# Excerpted text
■ ■ ■ ■ ■ ■ ■

Huffman: Well, it’s a frustrating day today in Washington.
Yeah, what’s the latest?
We were supposed to be voting on a bipartisan government funding deal that was worked out this week, and the goalposts have moved thanks to Elon Musk and Donald Trump.
Yeah, I was reading about Elon Musk tweeting a lot of misinformation about the deal yesterday. Is it your understanding that [those tweets] are what scuttled the deal?
Yeah. I mean, it was a combination of Musk and Trump, and you have all these feckless House Republicans who definitely value the demands of these two billionaires more than their oath of office.
If a deal is not struck by this weekend, can you talk about what effects that might have on on your constituents here on the North Coast?
Well, it’s serious, and unfortunately, I’ve lived through it twice before, so I have a pretty good idea. You’re going to be impacted in a whole bunch of different government services. Active duty military will cease to be paid. Veterans will have their benefits delayed, their claims with the VA [U.S. Department of Veterans Affairs] and other things are going to grind to a halt.
Federal agencies are finalizing plans right now to begin shutting things down, and so some of our public lands may cease to be accessible to the public; trash will pile up in parks; and basic sanitation and maintenance and things like that will cease to happen.
Do you have any indication of how there might be a path forward to reach a solution, or is it your prediction that this is going to indeed be a shutdown?
The obvious path forward is to put the deal that we reached, the bipartisan deal, up to a vote. It would pass, and this would quickly be over. So I’m hoping that after flirting with this terrible idea of a government shutdown, the grownups in the Republican caucus will realize this and bring that vote up.
You say it would pass, but Speaker Mike Johnson is in a position where the majority of his party has indicated that they are going to follow along with Trump’s wishes. You believe it would indeed pass if it was put to a vote today?
Yeah, it would, because Democrats would honor the deal. … We hold a majority in the Senate, and we hold enough votes in the House that, together with a few dozen Republicans, we could do it.
Do you have any hope that Speaker Johnson will call for a vote?
You know, it depends on whether he values his obligation to govern more than his political desire to hold the speaker’s gavel. That’s what this is all about. He’s in a pretty delicate position right now, because doing the right thing and funding the government may cost him his speakership.
Do you have any sense of whether he’s prepared to take such a stand?
It would be a rare profile in courage but, you know, hope springs eternal.
Is there anything else you’d like our readers and your constituents to know about the situation?
Just that I’m going to try to provide real-time updates on how the how any potential government shutdown could affect them, and my offices will stay open to help constituents with problems caused by a government shutdown. We’ve done this before. We work all the way through, and hopefully we’ll get the lights back on if this happens as quickly as possible.

■ ■ ■ ■ ■ ■ ■

# Task goal
Reproduce word for word the portion of the interview on the government funding deal that begins at "Do you have any indication" and runs up to and including "that vote up.".

# Listing
■ ■ ■ ■ ■ ■ ■

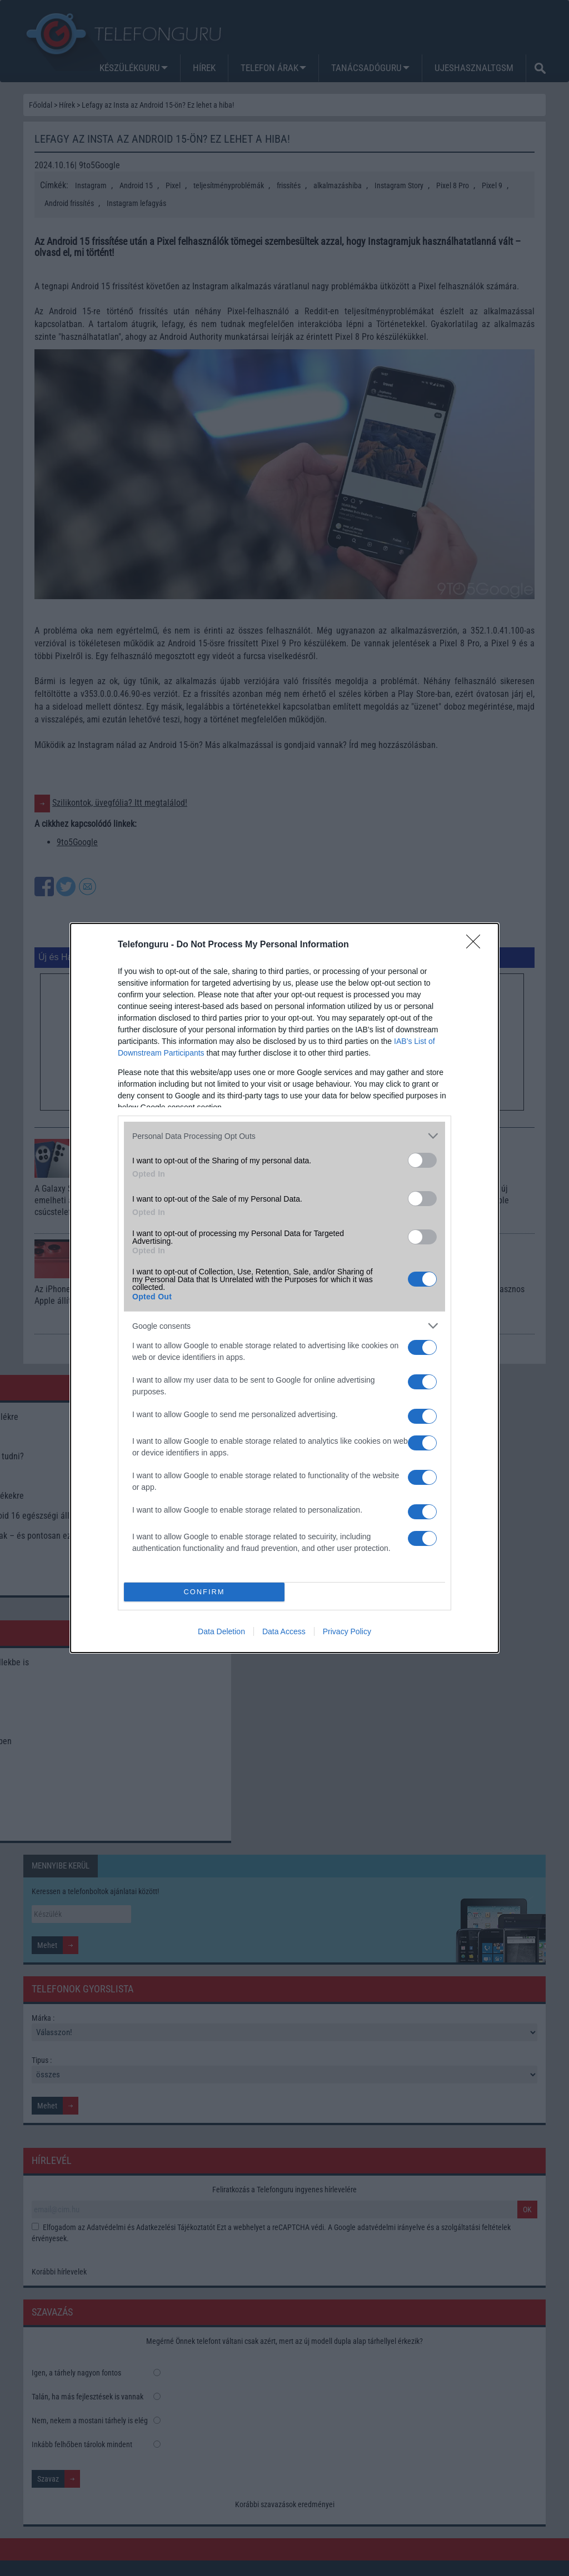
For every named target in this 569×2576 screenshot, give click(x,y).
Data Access (284, 1631)
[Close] (476, 945)
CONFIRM (204, 1592)
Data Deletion (221, 1631)
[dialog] (284, 1288)
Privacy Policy (347, 1631)
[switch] (422, 1160)
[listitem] (284, 1136)
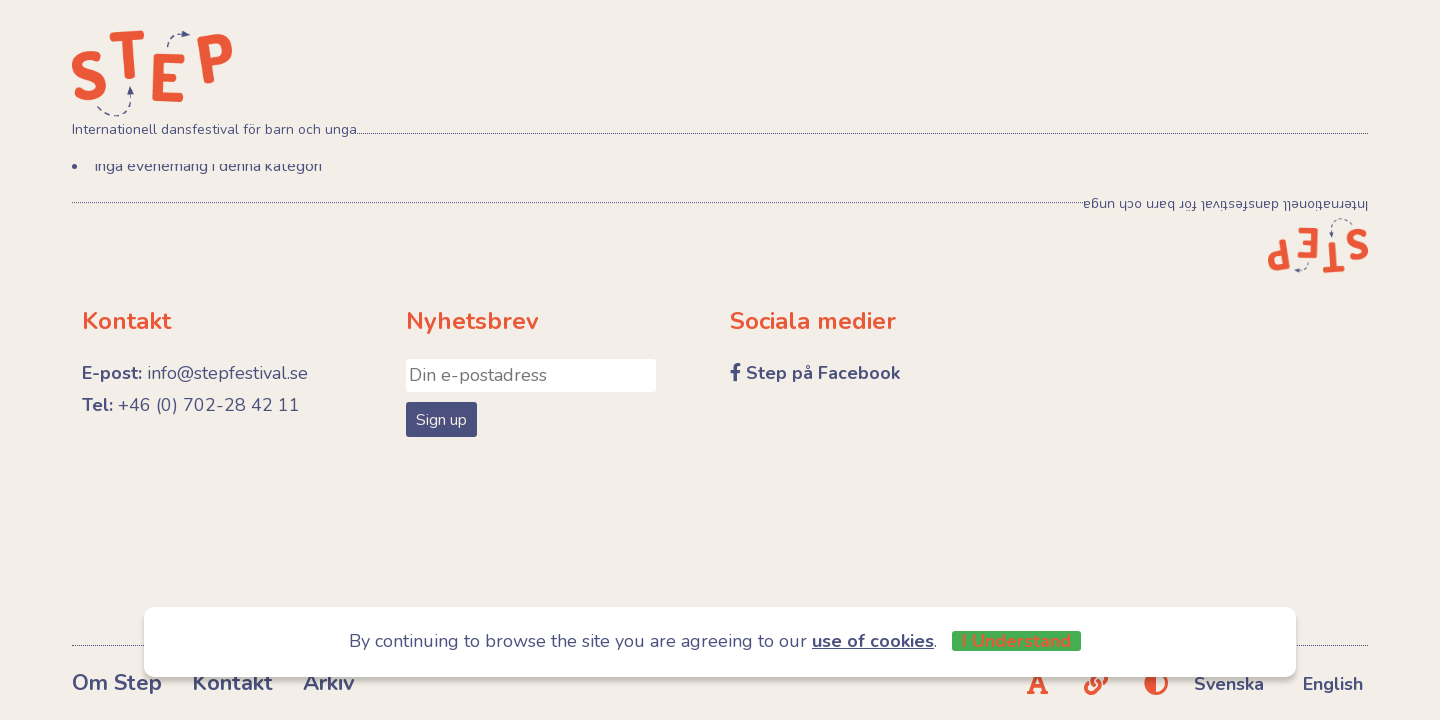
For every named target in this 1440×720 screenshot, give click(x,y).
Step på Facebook (823, 373)
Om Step (117, 683)
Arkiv (329, 683)
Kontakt (232, 683)
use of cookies (873, 641)
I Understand (1016, 641)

■ ■ ■ ■ ■ ■ ■

# Worked answer
Do you have any indication of how there might be a path forward to reach a solution, or is it your prediction that this is going to indeed be a shutdown?
The obvious path forward is to put the deal that we reached, the bipartisan deal, up to a vote. It would pass, and this would quickly be over. So I’m hoping that after flirting with this terrible idea of a government shutdown, the grownups in the Republican caucus will realize this and bring that vote up.